I don’t know what is happening to me this past few days. Lost? Confused? Dispirit? Stunned? I don’t know! I’m longing for something, but I don’t know what is it. I can’t focus. I easily get angry. I’m always worried. I’m afraid! I want to go to somewhere, far from here, I want to be alone just for once. Ugh! I think my brain will burst and fall into pieces. I can’t hardly breathe. It feels like as if somebody was gripping my throat. The feeling is awful, unexplainable.
Jesus beckoned to me but I neglect him, instead I go to the other way. I admire human approval rather than the approval of God. Harsh but true. Wake up Vincent, wake up!

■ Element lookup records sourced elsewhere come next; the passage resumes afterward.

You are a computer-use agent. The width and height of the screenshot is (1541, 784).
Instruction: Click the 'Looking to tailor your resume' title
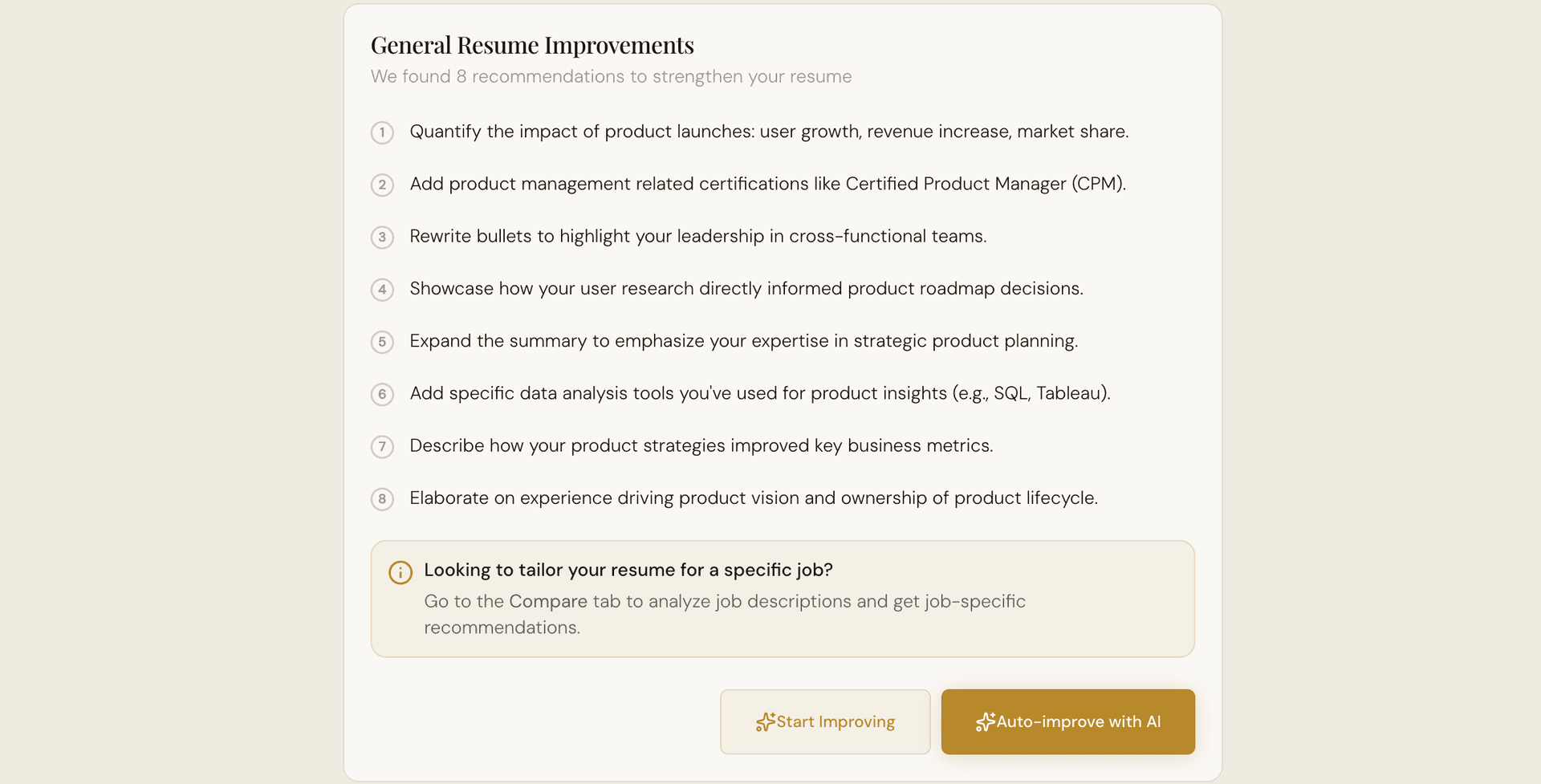[628, 570]
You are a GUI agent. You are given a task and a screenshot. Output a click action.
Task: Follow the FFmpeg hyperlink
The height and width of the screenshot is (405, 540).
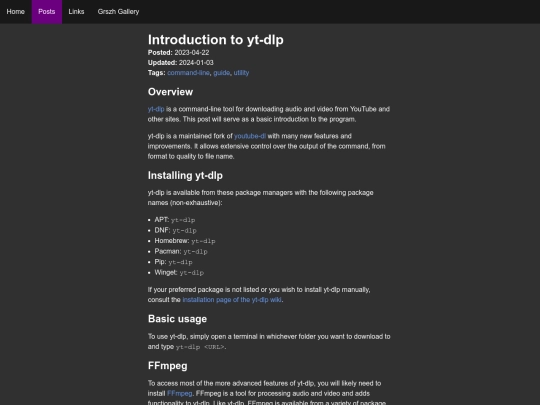tap(179, 394)
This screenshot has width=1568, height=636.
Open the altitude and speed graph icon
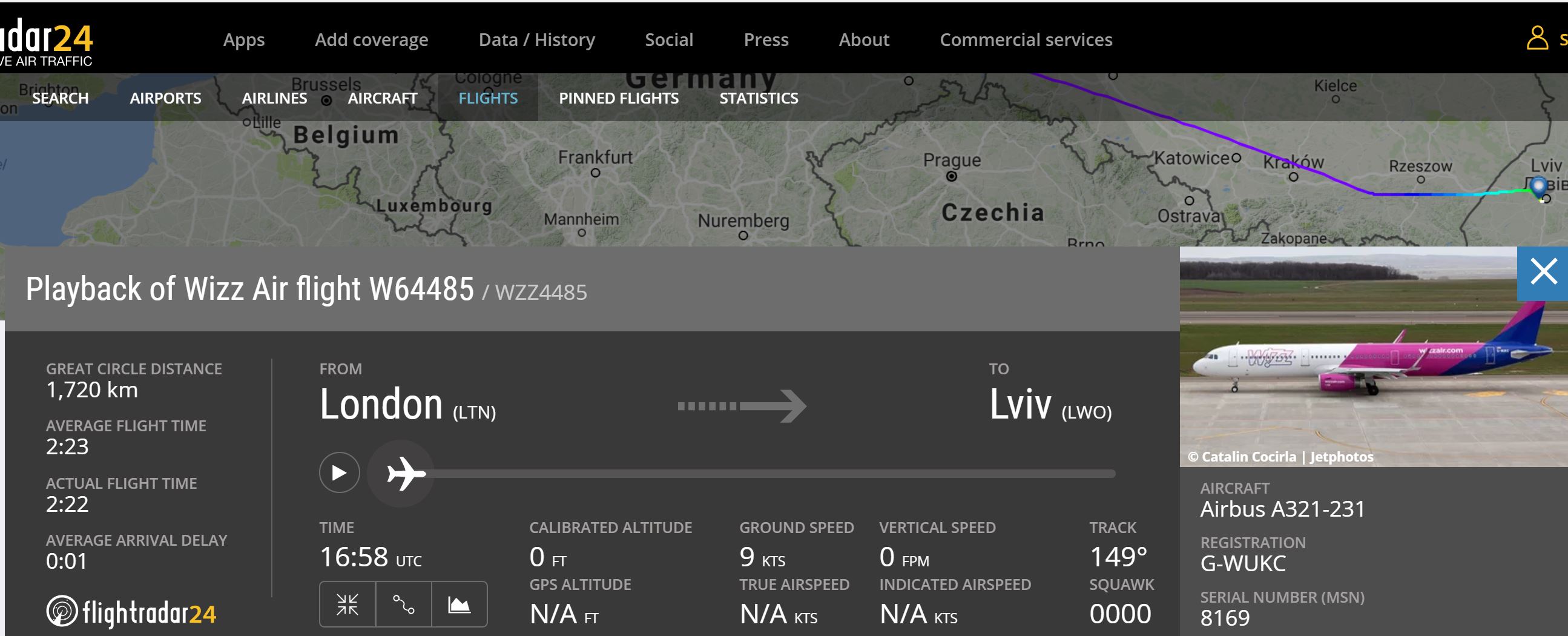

“The Lord himself goes before you and will be with you; he will never leave you nor forsake you. Do not be afraid; do not be discouraged.”
Deuteronomy 31:8
I know that I still learn things the hard way. The Father sent a Holy Spirit who’s always there to reminded us in all the things that we do and never leave us (John 14:15), but in times of trial I mistrust him. Why? I don’t know. I don’t want this kind of feeling anymore. Apathetic me. I am ashamed of myself. So sorry Lord. I know you have a great purpose in my life. I will never leave you this time, I will continue walking with you Lord even it hurts on my part. Everything’s will be alright. All I need is faith and trust my life according to your will.